Please rewrite the listing below with every "midpoint" changed to "center point" and everything else left the same. Leave the pictures out of your answer.

=== ROWS ===

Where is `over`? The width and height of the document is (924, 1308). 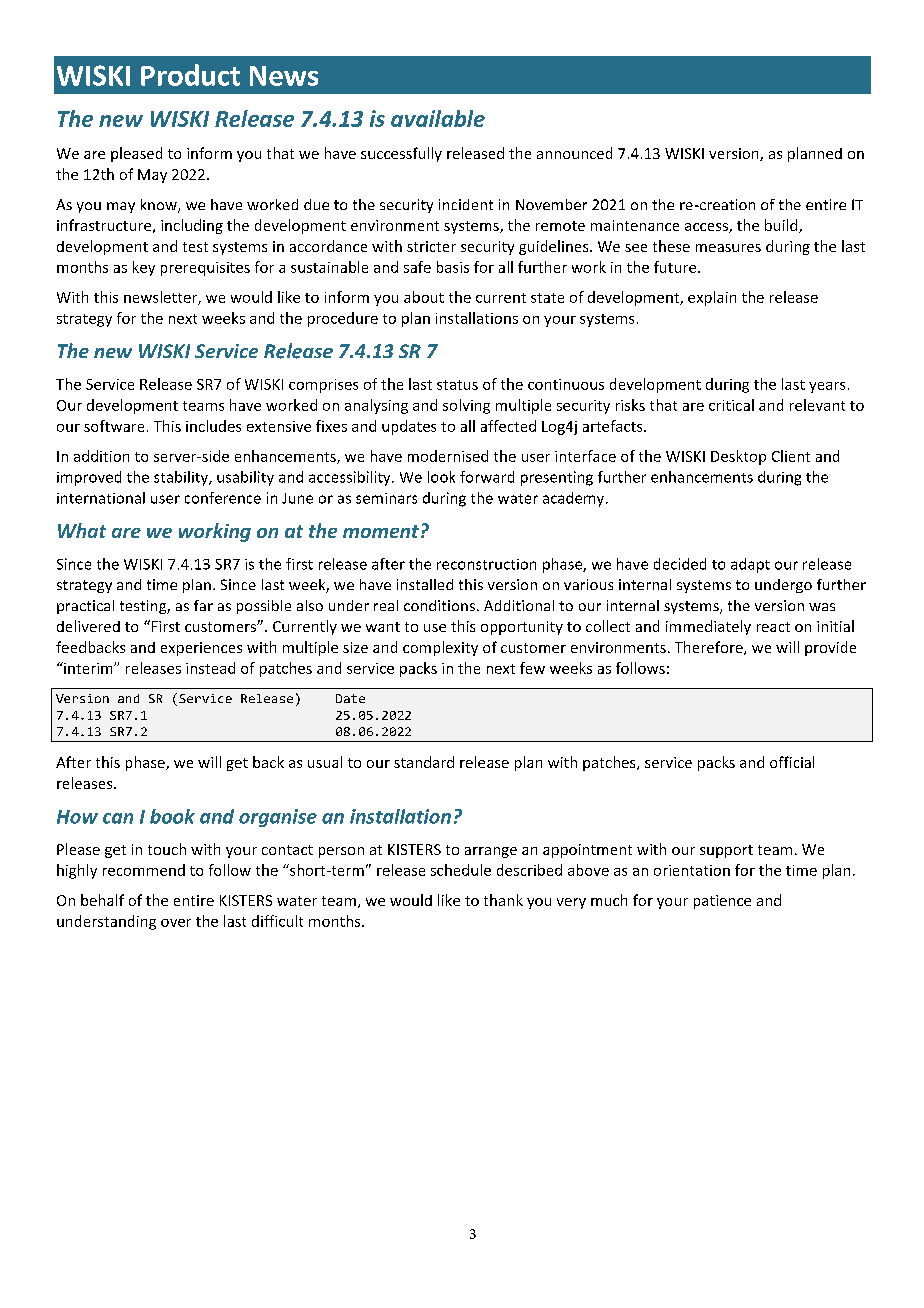
over is located at coordinates (176, 923).
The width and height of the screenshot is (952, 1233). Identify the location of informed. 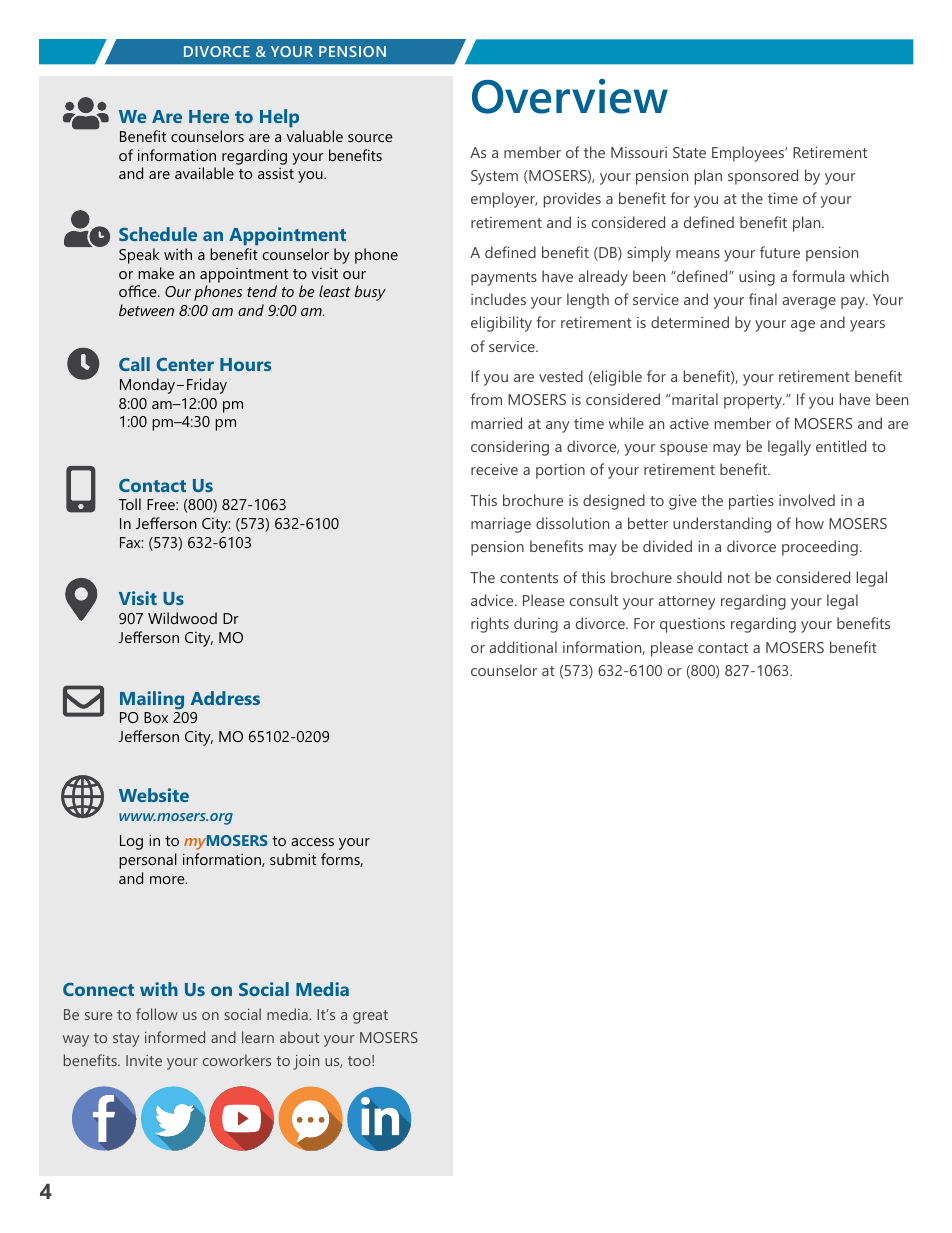
(175, 1037).
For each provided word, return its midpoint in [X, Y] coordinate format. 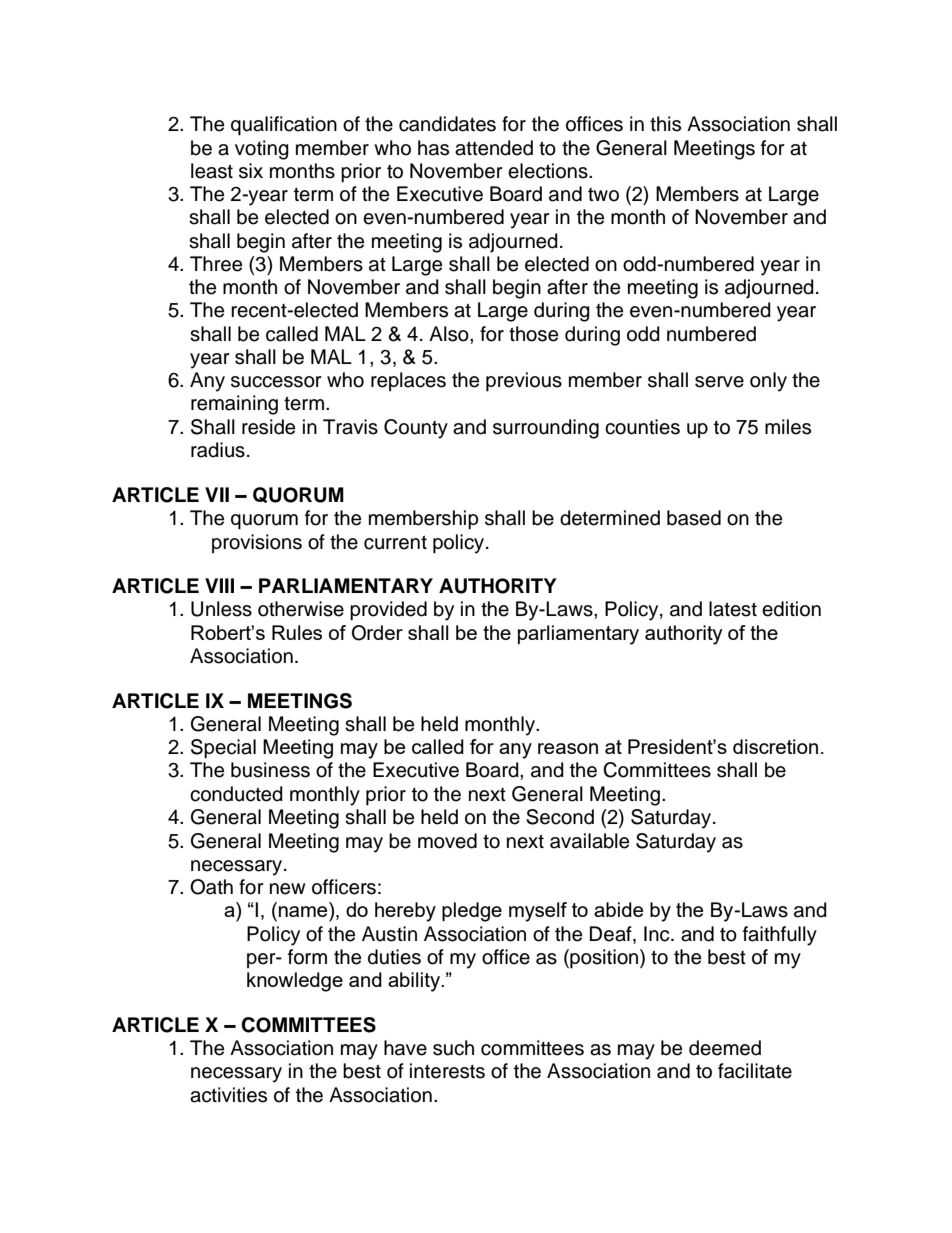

===

> _OUTPUT FOR THIS TASK_:
Where is `over`? The width and height of the document is (924, 1308). 
over is located at coordinates (176, 923).
The width and height of the screenshot is (952, 1233). Identify the location of informed. 
(175, 1037).
For each provided word, return its center point in [X, Y] coordinate format. 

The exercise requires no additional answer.